For the crumble

140g gluten free plain flour

75g oats

100g golden caster sugar

100g lactose/dairy free butter, chopped

For the fruit layer

85g golden caster sugar

1 heaped tbsp cornflour

450g strawberries, hulled and halved if large

450g rhubarb, cut into chunky lengths

Lactose free vanilla ice cream, to serve

Serves - 4


Heat oven to 190C/170C fan/gas 5. To make the crumble, mix the gluten free flour, oats and sugar in a bowl, then rub in the lactose free butter as though you are making pastry.

Tip the mixture onto a large baking tray and spread out evenly. Create little clumps in the mixture by pinching it together with your fingers, then bake for 10 mins.
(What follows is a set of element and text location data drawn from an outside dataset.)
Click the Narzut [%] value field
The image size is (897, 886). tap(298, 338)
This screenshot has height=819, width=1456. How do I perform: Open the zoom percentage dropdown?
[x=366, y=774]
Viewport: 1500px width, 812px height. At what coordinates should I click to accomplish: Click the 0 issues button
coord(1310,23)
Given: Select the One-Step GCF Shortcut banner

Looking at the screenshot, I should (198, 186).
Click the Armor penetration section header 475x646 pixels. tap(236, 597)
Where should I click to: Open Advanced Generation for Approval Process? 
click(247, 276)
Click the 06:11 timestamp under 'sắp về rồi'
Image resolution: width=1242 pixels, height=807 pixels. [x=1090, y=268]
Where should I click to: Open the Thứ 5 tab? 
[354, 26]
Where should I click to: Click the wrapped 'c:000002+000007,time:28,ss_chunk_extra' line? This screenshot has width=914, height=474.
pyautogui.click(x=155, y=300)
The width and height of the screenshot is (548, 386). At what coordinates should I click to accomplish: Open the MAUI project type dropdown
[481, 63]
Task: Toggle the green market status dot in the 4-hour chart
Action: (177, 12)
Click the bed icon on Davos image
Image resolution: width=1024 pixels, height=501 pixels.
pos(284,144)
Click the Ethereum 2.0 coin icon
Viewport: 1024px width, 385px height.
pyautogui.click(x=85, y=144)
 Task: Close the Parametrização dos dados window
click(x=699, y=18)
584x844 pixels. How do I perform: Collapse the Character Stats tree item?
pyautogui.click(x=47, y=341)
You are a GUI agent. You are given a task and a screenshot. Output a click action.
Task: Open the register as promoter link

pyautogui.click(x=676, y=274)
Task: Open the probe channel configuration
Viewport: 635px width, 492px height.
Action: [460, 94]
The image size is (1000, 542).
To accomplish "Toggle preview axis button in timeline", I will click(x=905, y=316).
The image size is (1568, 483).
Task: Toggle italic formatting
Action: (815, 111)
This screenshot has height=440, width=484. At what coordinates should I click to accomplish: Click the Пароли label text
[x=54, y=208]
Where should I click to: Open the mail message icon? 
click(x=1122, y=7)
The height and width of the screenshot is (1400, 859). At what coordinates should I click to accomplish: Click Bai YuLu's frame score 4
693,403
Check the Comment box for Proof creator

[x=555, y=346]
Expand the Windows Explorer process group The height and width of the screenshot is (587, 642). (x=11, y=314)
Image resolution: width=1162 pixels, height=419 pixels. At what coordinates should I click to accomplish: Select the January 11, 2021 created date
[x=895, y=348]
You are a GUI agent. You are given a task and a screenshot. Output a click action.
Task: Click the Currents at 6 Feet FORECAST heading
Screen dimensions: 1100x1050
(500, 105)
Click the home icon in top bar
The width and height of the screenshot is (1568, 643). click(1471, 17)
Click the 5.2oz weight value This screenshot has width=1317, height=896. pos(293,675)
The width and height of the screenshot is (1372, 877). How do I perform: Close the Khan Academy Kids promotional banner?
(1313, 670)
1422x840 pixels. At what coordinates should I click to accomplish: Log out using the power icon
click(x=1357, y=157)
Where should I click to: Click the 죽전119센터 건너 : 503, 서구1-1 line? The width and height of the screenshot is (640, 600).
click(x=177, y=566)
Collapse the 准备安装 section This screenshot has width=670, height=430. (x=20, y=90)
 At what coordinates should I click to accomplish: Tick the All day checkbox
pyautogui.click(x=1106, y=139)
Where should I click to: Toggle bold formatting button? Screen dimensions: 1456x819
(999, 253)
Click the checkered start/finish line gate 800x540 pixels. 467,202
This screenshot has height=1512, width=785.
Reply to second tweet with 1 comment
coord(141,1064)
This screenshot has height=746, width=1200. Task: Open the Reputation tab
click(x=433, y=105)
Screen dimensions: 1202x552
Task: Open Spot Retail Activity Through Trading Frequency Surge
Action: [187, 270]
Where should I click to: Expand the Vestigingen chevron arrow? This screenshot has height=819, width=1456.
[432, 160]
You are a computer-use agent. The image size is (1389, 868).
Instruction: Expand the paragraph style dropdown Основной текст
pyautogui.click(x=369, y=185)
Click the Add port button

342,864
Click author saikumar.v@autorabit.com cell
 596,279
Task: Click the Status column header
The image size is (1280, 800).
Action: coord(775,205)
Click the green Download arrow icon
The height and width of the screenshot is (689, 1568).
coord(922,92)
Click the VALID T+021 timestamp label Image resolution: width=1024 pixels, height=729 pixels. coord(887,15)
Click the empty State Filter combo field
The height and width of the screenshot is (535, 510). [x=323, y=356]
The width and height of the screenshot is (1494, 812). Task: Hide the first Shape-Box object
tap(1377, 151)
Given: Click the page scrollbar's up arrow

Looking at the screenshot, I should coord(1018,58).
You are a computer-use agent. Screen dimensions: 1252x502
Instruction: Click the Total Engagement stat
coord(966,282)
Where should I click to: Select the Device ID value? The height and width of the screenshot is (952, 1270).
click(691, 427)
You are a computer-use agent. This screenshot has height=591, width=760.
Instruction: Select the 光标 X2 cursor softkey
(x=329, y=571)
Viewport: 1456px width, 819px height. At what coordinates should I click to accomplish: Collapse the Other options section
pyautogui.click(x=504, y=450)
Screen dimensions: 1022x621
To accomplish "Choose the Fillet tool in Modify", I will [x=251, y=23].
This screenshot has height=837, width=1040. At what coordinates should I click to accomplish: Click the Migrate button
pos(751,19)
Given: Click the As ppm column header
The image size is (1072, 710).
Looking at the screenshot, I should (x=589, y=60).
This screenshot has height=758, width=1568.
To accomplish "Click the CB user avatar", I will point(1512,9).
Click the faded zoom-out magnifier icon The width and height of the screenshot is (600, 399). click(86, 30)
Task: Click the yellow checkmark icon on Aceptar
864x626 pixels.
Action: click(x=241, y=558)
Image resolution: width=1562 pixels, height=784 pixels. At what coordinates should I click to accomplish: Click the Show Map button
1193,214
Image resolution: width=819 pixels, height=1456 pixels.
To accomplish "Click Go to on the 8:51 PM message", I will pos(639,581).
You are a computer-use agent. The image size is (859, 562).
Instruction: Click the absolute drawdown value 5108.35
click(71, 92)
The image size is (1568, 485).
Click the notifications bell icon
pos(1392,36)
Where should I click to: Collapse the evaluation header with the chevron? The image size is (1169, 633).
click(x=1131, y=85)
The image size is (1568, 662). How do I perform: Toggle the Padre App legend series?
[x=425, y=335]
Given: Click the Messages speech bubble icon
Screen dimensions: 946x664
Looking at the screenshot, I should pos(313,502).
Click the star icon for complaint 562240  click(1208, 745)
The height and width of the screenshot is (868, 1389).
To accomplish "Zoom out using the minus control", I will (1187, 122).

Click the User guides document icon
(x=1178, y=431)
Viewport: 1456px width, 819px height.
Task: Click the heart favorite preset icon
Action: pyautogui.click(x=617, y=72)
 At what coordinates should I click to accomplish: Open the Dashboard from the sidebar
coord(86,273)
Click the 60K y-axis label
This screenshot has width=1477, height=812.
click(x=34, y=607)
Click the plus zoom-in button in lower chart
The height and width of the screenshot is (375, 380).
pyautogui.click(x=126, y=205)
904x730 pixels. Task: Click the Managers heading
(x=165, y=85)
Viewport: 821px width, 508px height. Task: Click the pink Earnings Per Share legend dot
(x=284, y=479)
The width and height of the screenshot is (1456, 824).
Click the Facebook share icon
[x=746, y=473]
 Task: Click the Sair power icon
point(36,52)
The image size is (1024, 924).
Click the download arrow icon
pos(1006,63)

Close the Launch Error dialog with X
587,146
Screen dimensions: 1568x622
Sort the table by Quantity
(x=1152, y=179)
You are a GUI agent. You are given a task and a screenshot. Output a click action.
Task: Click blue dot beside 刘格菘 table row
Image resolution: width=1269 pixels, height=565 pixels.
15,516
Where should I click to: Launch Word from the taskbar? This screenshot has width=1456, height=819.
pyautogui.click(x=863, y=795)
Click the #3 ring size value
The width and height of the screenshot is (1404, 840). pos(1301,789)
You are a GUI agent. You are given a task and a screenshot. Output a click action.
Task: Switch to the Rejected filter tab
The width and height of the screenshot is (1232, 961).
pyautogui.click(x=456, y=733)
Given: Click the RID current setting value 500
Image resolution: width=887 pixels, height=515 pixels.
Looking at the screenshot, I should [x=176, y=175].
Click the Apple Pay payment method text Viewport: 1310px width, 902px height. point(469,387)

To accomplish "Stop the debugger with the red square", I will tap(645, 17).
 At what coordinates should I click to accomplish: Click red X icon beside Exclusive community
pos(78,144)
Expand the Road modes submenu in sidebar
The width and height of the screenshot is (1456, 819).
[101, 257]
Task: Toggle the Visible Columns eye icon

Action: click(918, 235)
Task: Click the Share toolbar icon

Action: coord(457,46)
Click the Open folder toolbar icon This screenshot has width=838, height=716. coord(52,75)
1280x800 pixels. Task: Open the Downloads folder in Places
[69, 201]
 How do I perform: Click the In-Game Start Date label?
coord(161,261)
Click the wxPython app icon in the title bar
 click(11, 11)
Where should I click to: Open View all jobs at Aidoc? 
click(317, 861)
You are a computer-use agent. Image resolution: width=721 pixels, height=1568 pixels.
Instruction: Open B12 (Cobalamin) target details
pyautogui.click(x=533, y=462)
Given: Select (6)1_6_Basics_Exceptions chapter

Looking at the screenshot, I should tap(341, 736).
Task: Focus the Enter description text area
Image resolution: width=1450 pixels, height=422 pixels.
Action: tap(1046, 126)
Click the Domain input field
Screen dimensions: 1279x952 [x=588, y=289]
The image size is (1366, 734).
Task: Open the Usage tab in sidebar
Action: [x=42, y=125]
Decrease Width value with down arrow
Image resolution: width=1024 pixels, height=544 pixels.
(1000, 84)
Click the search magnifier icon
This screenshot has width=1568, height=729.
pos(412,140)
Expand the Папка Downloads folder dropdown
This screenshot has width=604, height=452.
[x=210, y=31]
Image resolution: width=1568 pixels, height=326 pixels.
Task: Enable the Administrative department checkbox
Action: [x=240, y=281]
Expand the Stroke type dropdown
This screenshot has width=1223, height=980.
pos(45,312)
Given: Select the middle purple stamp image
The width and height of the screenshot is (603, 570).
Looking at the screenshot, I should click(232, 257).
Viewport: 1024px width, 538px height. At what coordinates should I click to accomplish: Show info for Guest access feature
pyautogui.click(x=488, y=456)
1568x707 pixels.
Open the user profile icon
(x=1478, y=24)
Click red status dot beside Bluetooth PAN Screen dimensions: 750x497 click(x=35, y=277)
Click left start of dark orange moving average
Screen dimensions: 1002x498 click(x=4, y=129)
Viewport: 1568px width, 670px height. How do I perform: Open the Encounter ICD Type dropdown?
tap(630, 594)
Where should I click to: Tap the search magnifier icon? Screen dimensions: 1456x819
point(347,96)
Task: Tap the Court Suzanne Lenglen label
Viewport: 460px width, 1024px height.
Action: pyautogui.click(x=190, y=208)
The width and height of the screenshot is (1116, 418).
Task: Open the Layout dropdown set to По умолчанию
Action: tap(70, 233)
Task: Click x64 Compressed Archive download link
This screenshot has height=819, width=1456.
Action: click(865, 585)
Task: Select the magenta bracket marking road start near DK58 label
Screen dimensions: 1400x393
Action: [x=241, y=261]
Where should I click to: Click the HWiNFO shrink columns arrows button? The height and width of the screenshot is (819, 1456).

Meanwhile, make the fruit layer. Mix the sugar and cornflour together in a large bowl, then toss in the berries and rhubarb until well coated.

Tip the mixture into a pan and cook over a gentle heat, stirring until the fruit softens a little and any released juices thicken.

Tip the fruit mixture into an ovenproof dish, scraping in all the thickened juices. Add the flaked almonds to the crumble mixture, then scatter over the top.

Bake for 20 mins until the fruit is tender and the crumble golden. Leave to cool slightly, then serve warm with lactose free vanilla ice cream, if you like.